Yes the trip meter will record in km. 

But obviously you convert that and inform the buyer....


----------



## nismoman (Jul 13, 2004)

VERY INTERESTING so if our cars have been coverted from kph to mph how do we know what method has been used to convert them????? i,ve just brought back some NISMO 320KPH WHITE FACED CLOCKS from nismo in japan so who converts them,whats the best method,how much to get them done and will thay be accurate when there done.any one any ideas:wavey: NISMOMAN


----------



## lynchy (Aug 21, 2004)

I converted my R33 GTR Nismo dials to display in mph and the odometer also clocks up in miles. The Hicas receives the correct speed as displayed on my PFC. It's likely that the R34 speedo is very similar to the R33.

The PCB used on the R33 Nismo speedo is identical to the standard R33 GTR and AFAIK all R33 skylines. The differences in the odometer and speed displayed are all down to jumper settings.


----------



## MartinC (Jan 1, 2006)

been covered before on another skyline forum, but still good info.
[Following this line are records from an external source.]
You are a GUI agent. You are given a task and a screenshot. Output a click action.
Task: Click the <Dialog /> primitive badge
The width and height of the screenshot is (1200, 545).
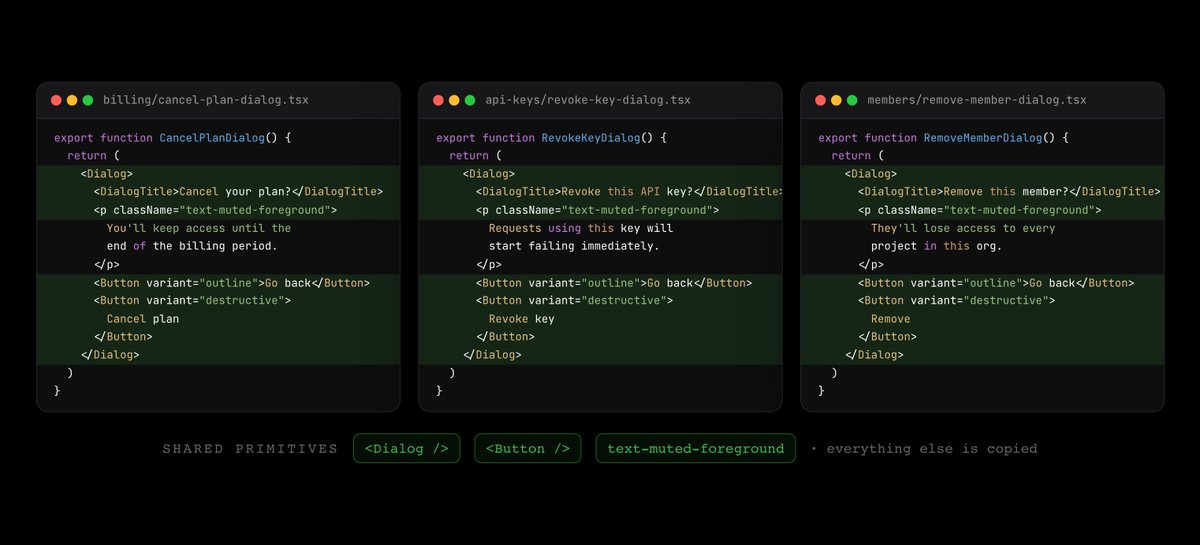406,449
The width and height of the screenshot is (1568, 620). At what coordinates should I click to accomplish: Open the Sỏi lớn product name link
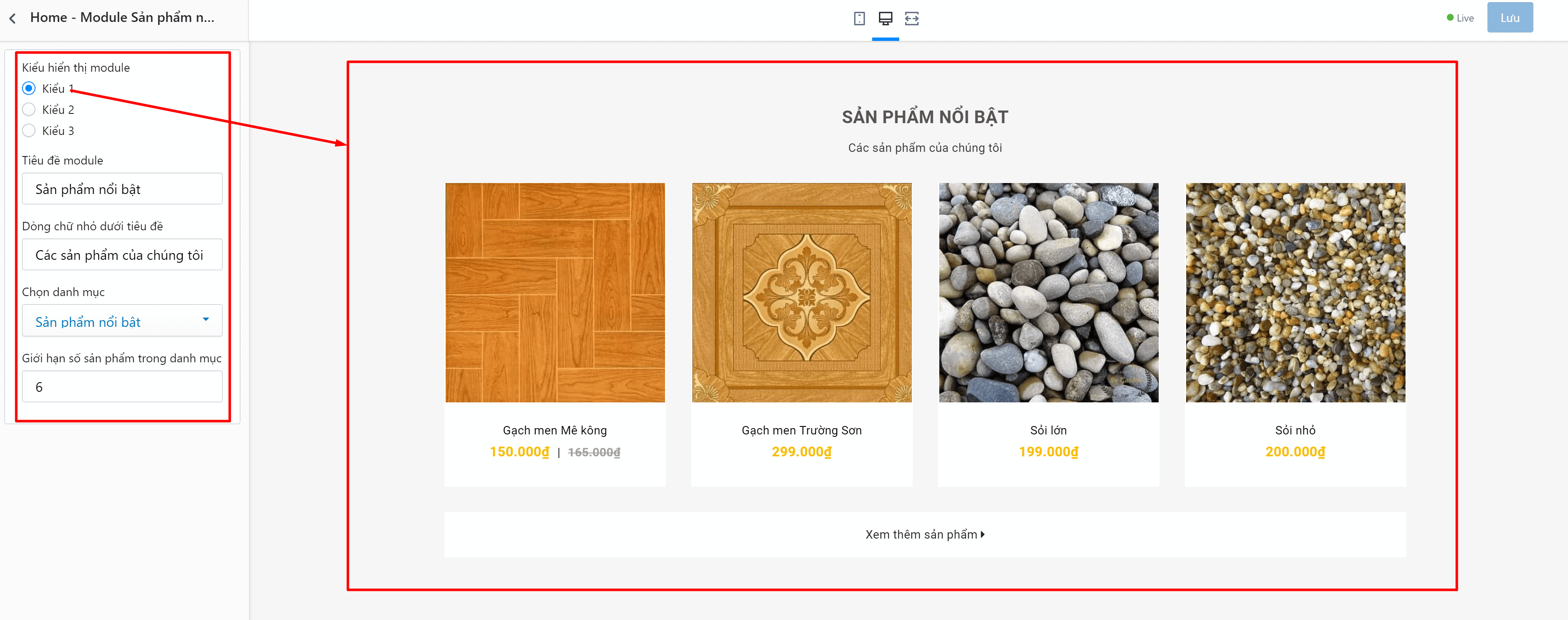pyautogui.click(x=1048, y=430)
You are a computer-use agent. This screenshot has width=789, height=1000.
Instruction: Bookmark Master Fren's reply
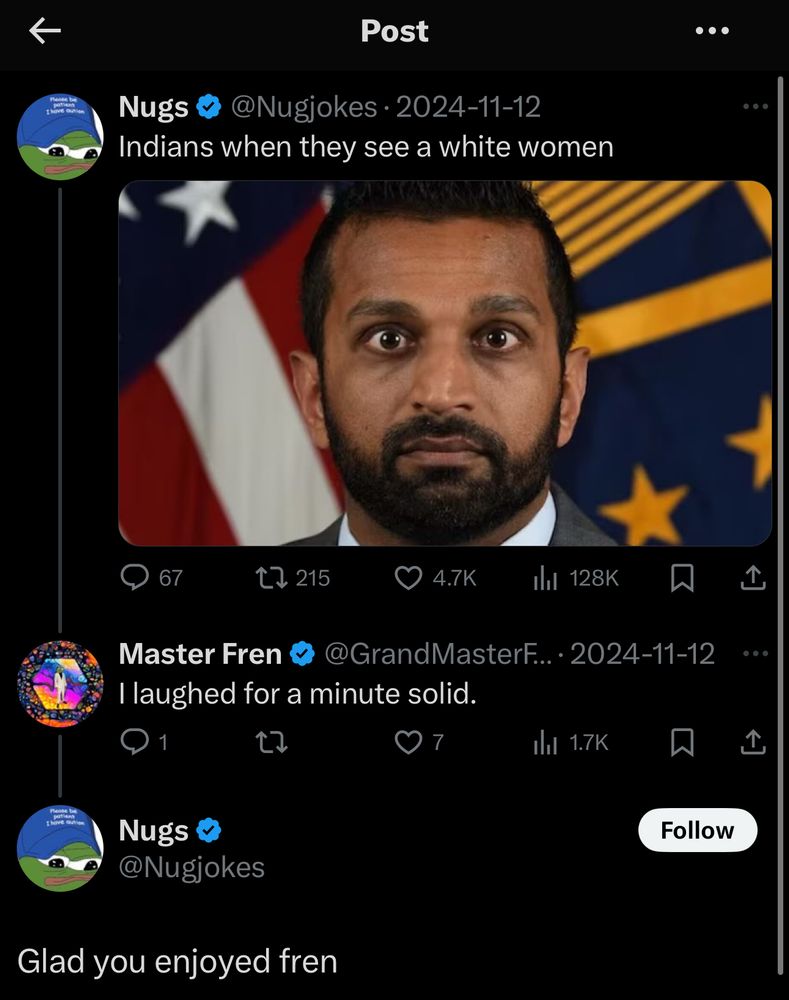pos(682,742)
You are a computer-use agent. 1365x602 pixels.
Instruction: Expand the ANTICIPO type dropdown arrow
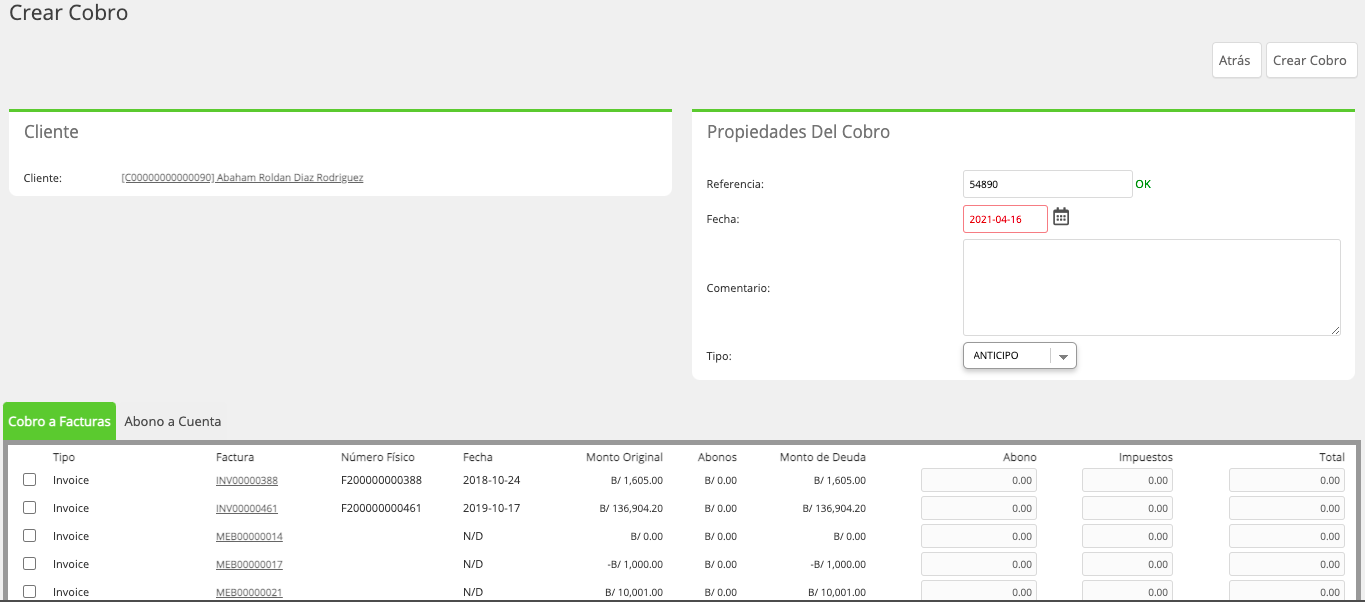(x=1063, y=357)
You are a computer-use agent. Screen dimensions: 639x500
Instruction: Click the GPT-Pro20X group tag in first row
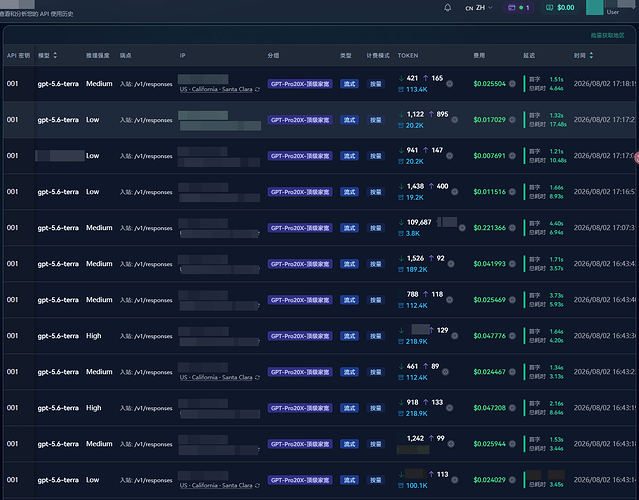click(300, 84)
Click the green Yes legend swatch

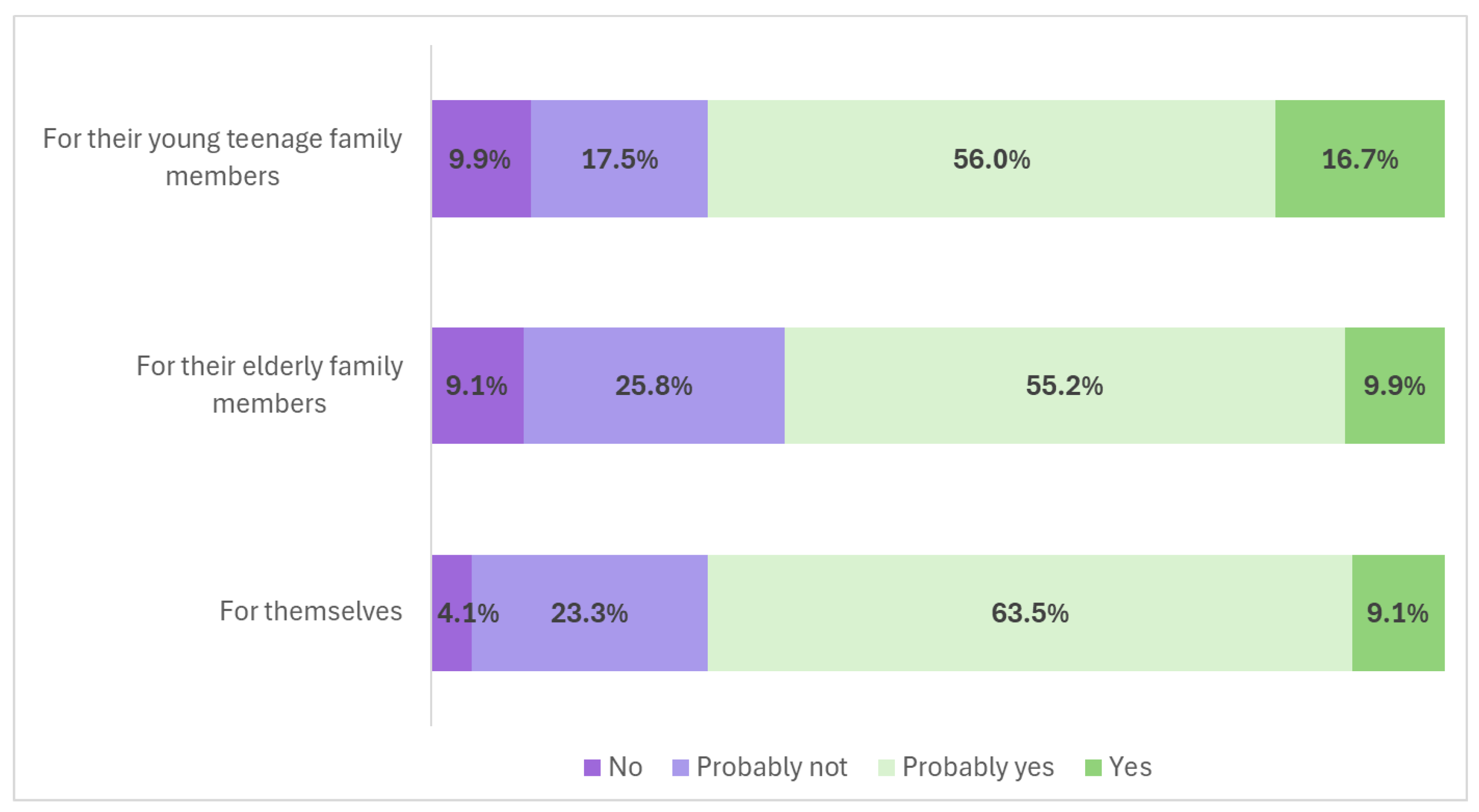point(1093,767)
I have the 200MPH refaced nismo dials in my 33 GTR and I think its better that the mileage or kpmage??? is still reading the way it did in japan, so I dont have to say well its done 70,000 kms and 10,000 miles when I come to sell it.


----------



## bobstuart (Sep 30, 2006)

It is easy to do the R33 dash,not so easy to do the R34 dash as its digital:bowdown1: 

Here is a photo of the R34 GTR 11,000 RPM 200 MPH dash


----------



## Ludders (Feb 6, 2004)

I have just had my R34 GTR dash sorted by Hugh Keir and it records in miles not Km's. It makes a real handling difference to the car at speed. It is a terrific improvement. Looks just like the picture above this post. Hicas is a marvellous thing when it is working how it was designed to! :bowdown1: 

Thanks Hugh.

Jeff


----------



## Bean (Oct 12, 2001)

nismoman said:


> VERY INTERESTING so if our cars have been coverted from kph to mph how do we know what method has been used to convert them????? i,ve just brought back some NISMO 320KPH WHITE FACED CLOCKS from nismo in japan so who converts them,whats the best method,how much to get them done and will thay be accurate when there done.any one any ideas:wavey: NISMOMAN


Two good choices Shaun
1) get in touch with Virdee (r33 v-spec) for the contact details of the guy who can apply an mph scale to your Nismo clocks and leave everything else in kph
2) get in touch with Hugh who seems to have a solution which also gives you a mileage reading on the odometer.


----------



## nismoman (Jul 13, 2004)

thanks dave hope every thing is ok in japan,and thanks for your hospitality when we were over .spoke to ROD today and forgot to mention about the clocks,but we did speak about taking the hicas of my 34, as after a conversation with tamurasan over dinner while in japan he suggested removing the hicas for high bhp cars that are used for track days,as it,s of no advantage which ROD also agreed,so i dont know whether this will have any affect on the clock dissision,but as ROD and HUGH are good mates i think i need to give him a call.:wavey: NISMOMAN


----------



## r33 v-spec (May 24, 2002)

MartinC said:


> been covered before on another skyline forum, but still good info.
> 
> I have the 200MPH refaced nismo dials in my 33 GTR and I think its better that the mileage or kpmage??? is still reading the way it did in japan, so I dont have to say well its done 70,000 kms and 10,000 miles when I come to sell it.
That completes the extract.